An agreement was made in 1933 with the National Gypsum Company to build a pier and loading chutes for the export of gypsum from Cheticamp in Cape Breton (Nova Scotia) to the U.K. and Europe. The entry to this small port was narrow and hazardous but dredging was provided by the Canadian Government. A similar facility at Dingwall, Cape Breton was not brought into service until 1940.

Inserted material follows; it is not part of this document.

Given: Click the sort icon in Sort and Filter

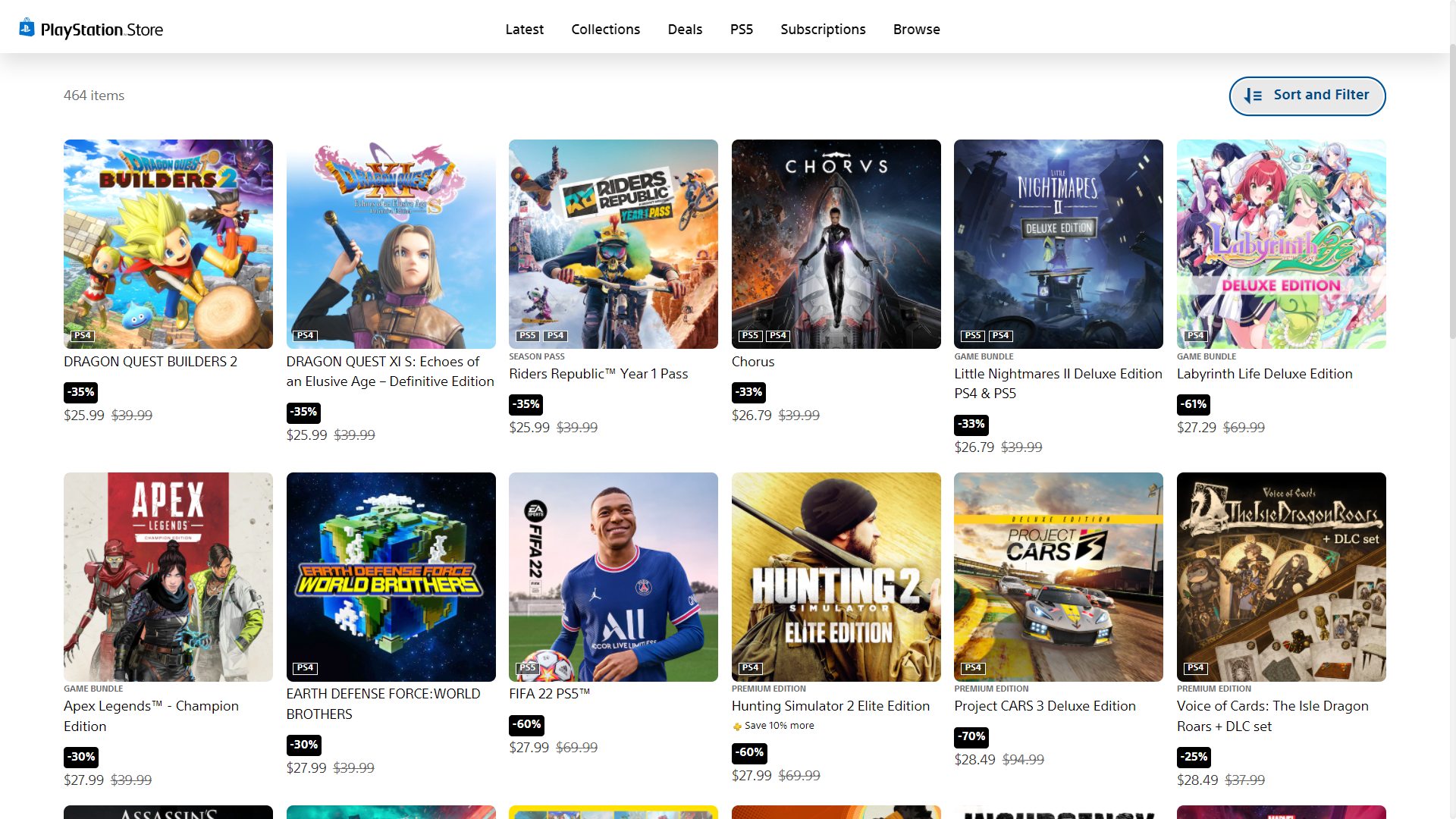Looking at the screenshot, I should [x=1253, y=96].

Kirnwood and Hazelwood were fitted with Maierform bows in 1936, and in October of that year the voyage position of the Constantine tramping fleet was:-

Hazelwood On passage Cheticamp to London with gypsum
Kirnwood On passage Antwerp to New York with general
Brookwood On passage Cardiff to Swansea
Kingswood On passage Archangel to the Tyne (bunkers) to Port Natal with timber
Wearwood On passage Uuras (Finland) to Port Natal with timber
Maplewood On passage Wabana to Port Talbot with iron ore
Briarwood On passage Swansea to Montreal with coal

 

A trio of new tramps were similarly fitted with Maierform bows during construction at the Hawthorn, Leslie yard in Hebburn in 1936/37. Windsorwood, Yorkwood and Balmoralwood were built with financial aid from the Scrap & Loan Scheme, and were the largest ships owned by the company at almost 9,200 dwt. Nine old tramps had to be purchased and scrapped to qualify for the loan of £324,000 for the trio. They were registered under a new company, the Constantine Shipping Co. Ltd. formed in June 1935, and were built for a regular run between Swansea and Port Talbot to Quebec and Montreal. Homeward cargoes were timber, grain, gypsum or iron ore during the ice-free season of the St. Lawrence, and off season the trio were chartered for South American and South African ore, Mauritius sugar, Australian grain and River Plate grain. They also carried a dozen passengers, housed in eight single cabins and two double cabins, with tickets issued by the company for this part liner operation. They were fitted with triple expansion engines and a Gotaverken turbo-compressor, had large ‘tween decks, with the holds fitted with grain shifting boards, and good cargo handling gear.